I geologi italiani lanciano un’allerta tsunami per l’attività del vulcano Marsili. Si tratta di un elemento sommerso al largo della Campania, che preoccupa gli esperti non soltanto in virtù del suo stato “attivo”, ma anche in relazione a una recente scossa di 3.2 nel Mar Tirreno e localizzata proprio nei pressi dei gigante sottomarino.

Si è discusso del vulcano Marsili e della sua possibile pericolosità durante l’assemblea generale dell’AIGeo (Associazione Italiana di Geografia e Geomorfologia), che ha fatto il punto sulla complessa mappa dei rischi geologici in Italia a un mese dal sisma che ha colpito duramente il Centro Italia.
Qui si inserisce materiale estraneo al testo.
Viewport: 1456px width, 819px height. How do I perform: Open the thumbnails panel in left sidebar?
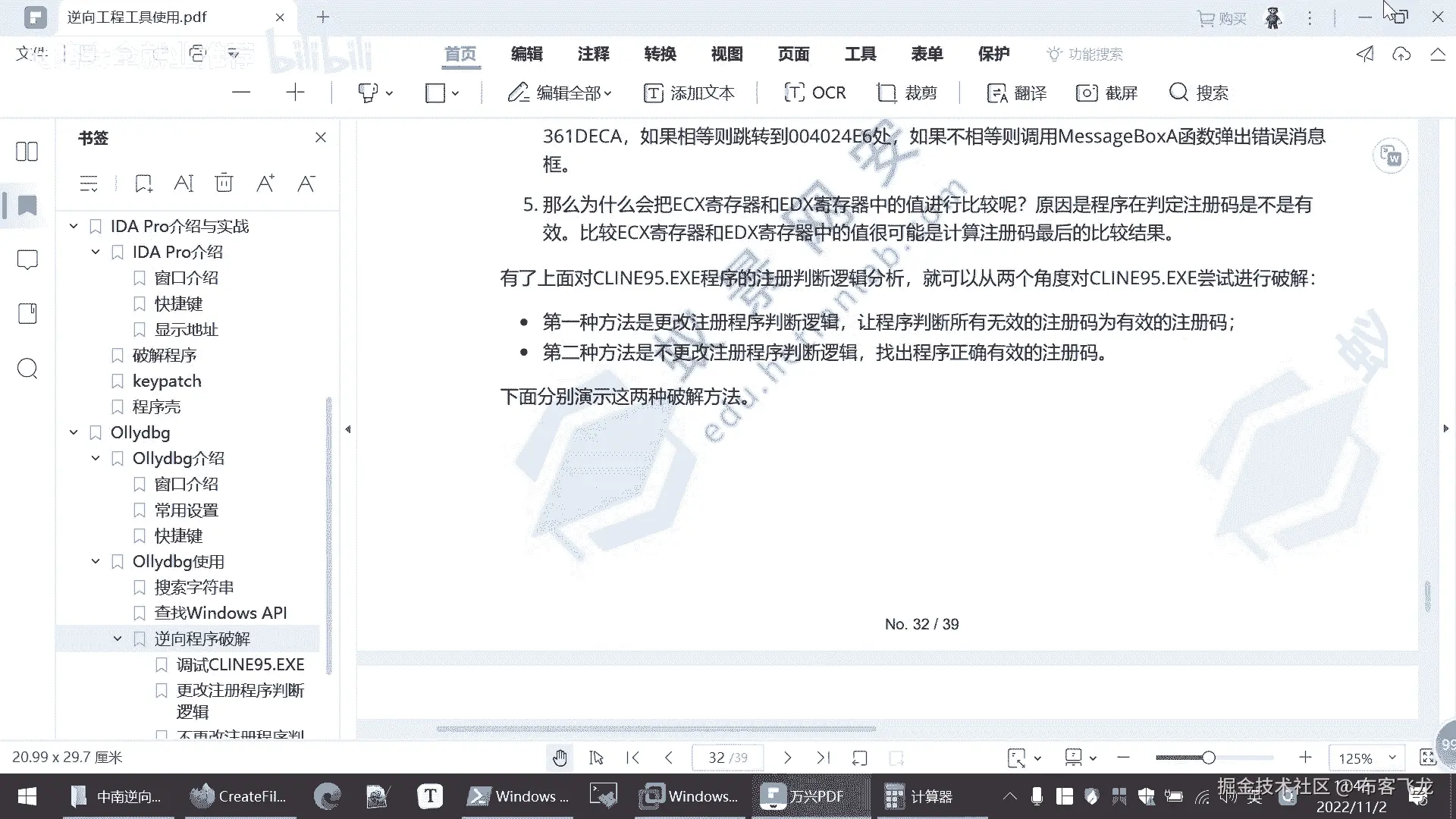coord(27,152)
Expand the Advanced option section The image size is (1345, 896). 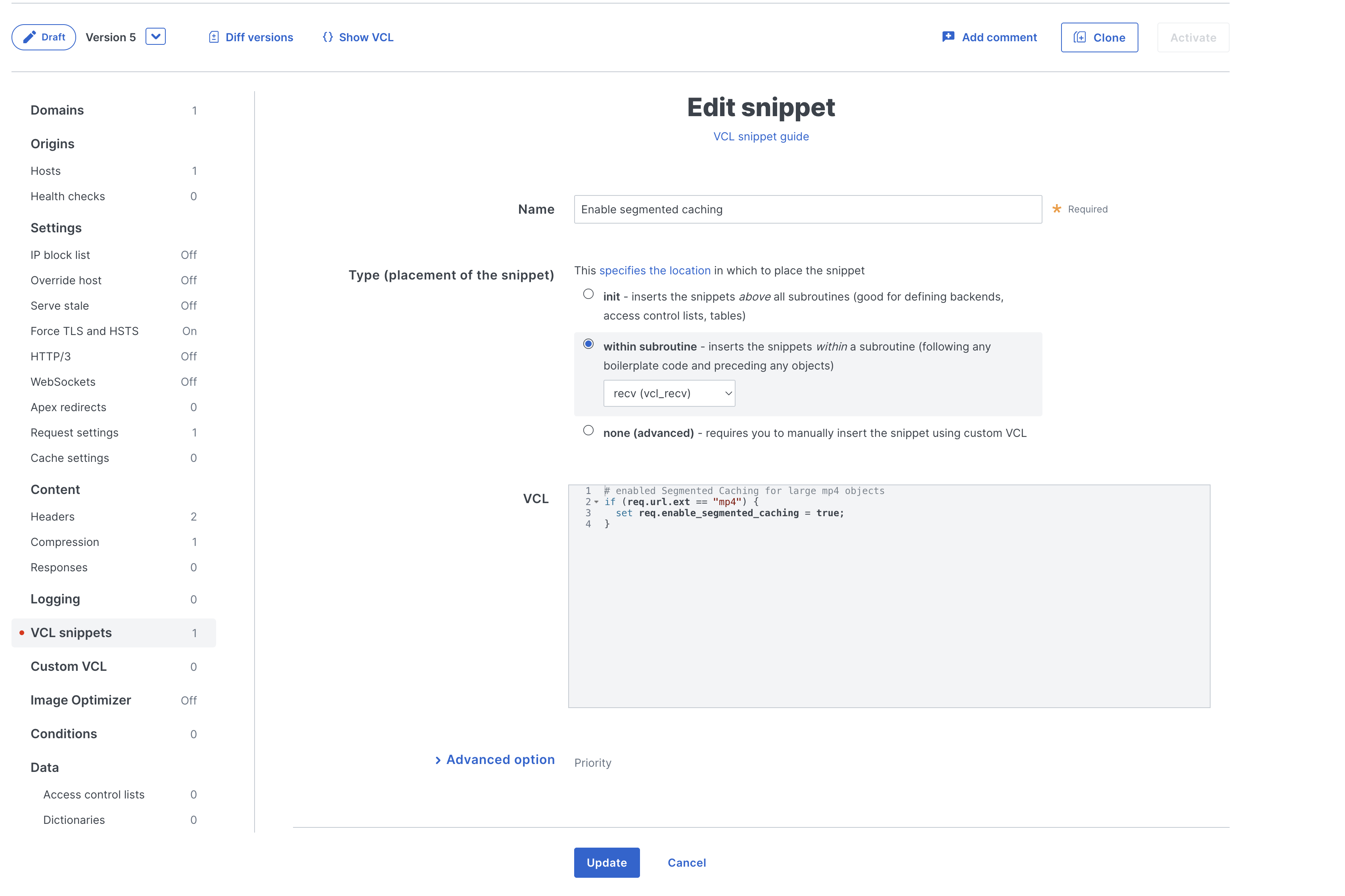click(494, 760)

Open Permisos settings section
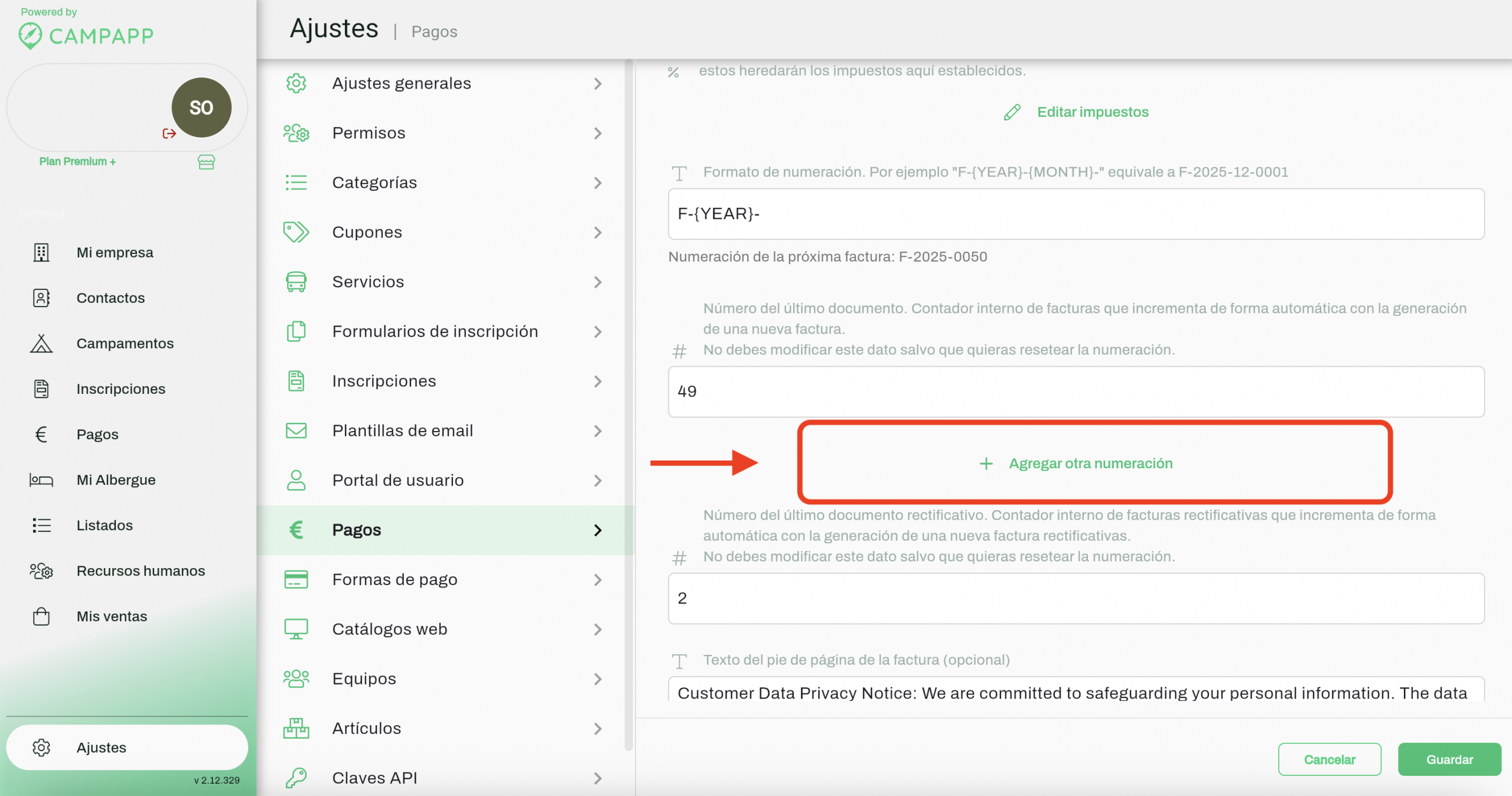coord(369,133)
Particolarmente preoccupato il professor Francesco Dramis, Università Roma Tre, secondo il quale il rischi “tsunami” sarebbe concreto:

Il Marsili è un vulcano attivo che sta nel mare. Il pericolo di una esondazione è reale. Il vulcano c’è e non è spento. Siamo a rischio.
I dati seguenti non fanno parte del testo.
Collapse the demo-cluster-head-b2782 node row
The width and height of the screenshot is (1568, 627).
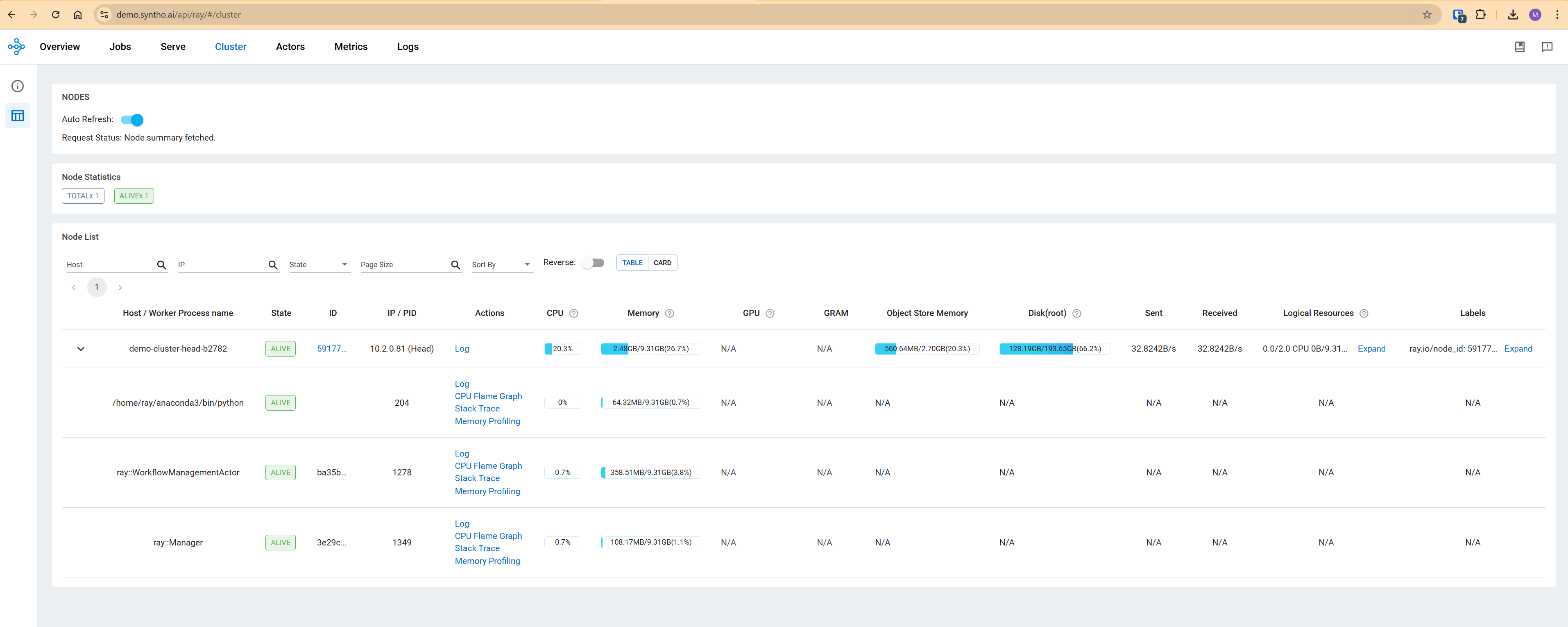pos(80,349)
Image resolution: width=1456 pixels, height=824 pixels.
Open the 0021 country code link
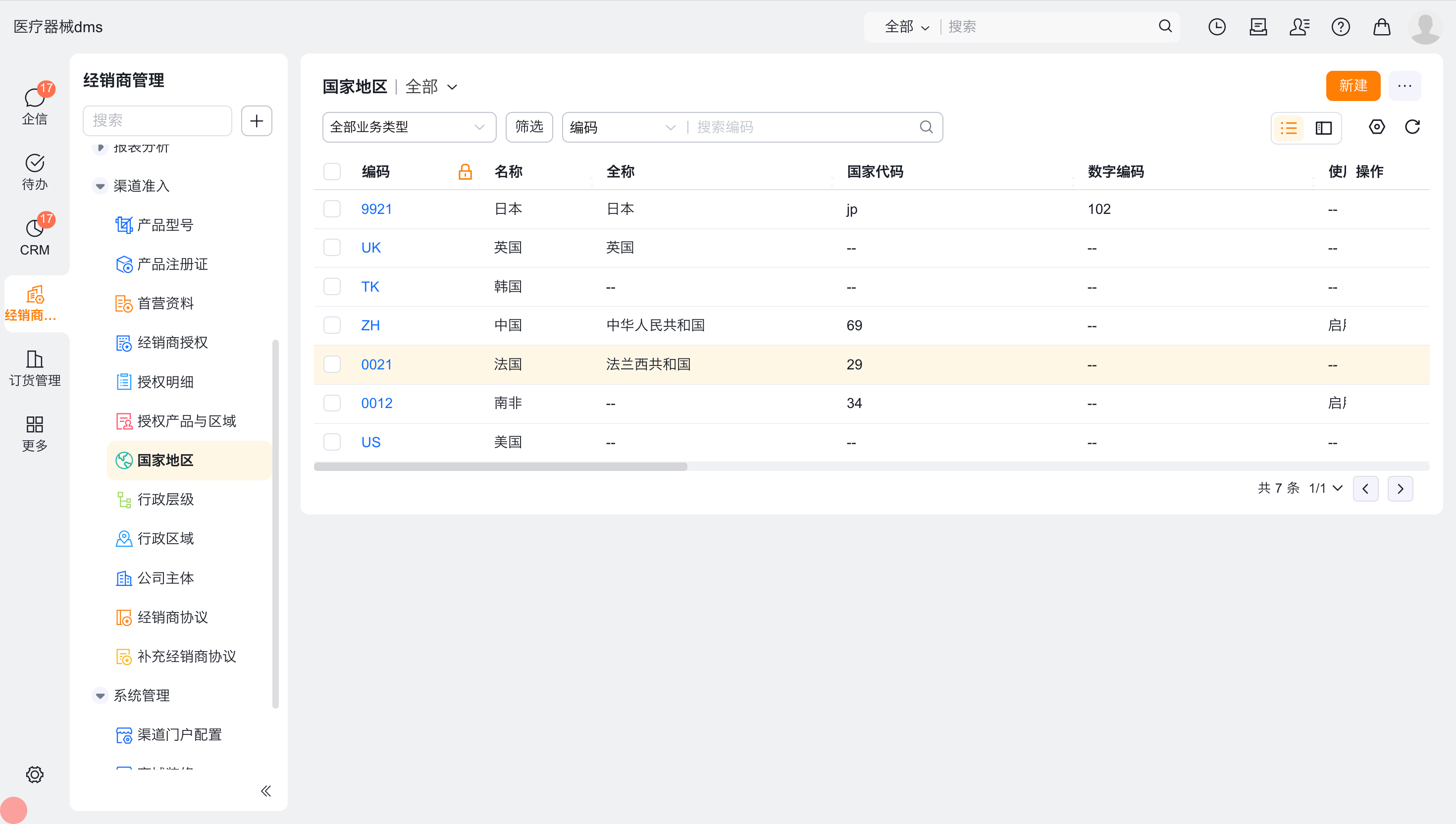pos(376,364)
A rischio sarebbero le coste campane, calabresi e siciliane sulle quali potrebbe abbattersi, spiegano i geologi, uno tsunami in meno di 30 minuti. Questo in ragione della natura esplosiva del vulcano, confermata dal Consiglio Nazionale delle Ricerche di Napoli e dall’INGV. Ha poi concluso Dramis:

È una realtà in merito alla quale ci sono diverse posizioni da parte degli studiosi. Ma il Marsili è attivo per cui può risvegliarsi in qualsiasi momento. Lo stesso discorso vale per il Vesuvio a Napoli. In caso di allarme la gente non farebbe neanche in tempo a scappare.